DIRECTIONS -
Please copy, exactly as they appear below, the lines from the one containing "The height and width of the screenshot is (1303, 720)." through the one containing "You are a computer-use agent. This".

Collected data:
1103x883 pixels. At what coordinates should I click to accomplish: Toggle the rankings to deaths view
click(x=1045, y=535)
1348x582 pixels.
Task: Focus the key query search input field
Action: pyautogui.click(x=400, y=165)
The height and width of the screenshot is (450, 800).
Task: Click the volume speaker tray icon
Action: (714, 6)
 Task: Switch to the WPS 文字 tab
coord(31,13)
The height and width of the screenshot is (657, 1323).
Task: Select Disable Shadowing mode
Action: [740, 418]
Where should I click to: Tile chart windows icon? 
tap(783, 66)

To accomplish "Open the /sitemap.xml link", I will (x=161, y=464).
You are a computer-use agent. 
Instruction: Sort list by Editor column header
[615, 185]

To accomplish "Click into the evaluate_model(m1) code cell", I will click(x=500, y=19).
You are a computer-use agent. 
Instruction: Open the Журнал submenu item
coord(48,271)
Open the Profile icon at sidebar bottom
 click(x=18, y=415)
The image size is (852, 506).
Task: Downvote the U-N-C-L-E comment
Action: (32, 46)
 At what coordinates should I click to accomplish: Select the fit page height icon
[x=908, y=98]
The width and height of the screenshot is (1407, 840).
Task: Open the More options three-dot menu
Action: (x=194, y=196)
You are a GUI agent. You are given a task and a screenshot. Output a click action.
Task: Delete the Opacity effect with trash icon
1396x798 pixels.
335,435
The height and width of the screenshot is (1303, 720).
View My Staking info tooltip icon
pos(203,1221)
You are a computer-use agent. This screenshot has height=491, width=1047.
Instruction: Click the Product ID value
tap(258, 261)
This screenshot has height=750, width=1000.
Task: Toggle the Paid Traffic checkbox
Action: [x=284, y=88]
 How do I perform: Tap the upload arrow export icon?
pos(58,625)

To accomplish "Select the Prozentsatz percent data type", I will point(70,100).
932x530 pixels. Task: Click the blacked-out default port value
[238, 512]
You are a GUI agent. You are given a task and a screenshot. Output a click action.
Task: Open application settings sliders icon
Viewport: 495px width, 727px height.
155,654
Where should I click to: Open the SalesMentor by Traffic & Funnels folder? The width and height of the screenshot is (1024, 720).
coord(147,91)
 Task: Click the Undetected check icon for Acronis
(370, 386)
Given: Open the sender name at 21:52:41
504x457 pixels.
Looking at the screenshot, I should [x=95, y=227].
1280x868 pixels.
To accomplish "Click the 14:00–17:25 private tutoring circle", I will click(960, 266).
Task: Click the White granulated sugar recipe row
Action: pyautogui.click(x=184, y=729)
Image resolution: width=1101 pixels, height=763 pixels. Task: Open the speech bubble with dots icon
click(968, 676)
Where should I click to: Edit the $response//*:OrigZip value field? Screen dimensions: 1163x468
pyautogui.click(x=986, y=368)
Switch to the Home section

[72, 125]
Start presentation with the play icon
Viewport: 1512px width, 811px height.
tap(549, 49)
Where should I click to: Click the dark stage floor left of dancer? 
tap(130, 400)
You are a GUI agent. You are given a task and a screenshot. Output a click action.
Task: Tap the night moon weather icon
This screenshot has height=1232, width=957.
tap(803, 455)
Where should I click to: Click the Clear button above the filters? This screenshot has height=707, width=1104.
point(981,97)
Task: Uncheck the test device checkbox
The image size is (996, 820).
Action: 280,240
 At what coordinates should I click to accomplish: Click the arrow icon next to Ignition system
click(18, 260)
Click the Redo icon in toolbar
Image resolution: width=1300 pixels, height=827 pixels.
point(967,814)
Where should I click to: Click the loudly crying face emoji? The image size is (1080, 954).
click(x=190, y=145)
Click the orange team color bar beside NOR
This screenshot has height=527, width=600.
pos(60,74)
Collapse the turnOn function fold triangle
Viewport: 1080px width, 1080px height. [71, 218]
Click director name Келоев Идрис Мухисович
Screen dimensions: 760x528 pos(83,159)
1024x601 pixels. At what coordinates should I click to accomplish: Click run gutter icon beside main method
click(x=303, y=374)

EXERCISE SOLUTION -
The height and width of the screenshot is (1303, 720).
View My Staking info tooltip icon
pos(203,1221)
You are a computer-use agent. This screenshot has height=491, width=1047.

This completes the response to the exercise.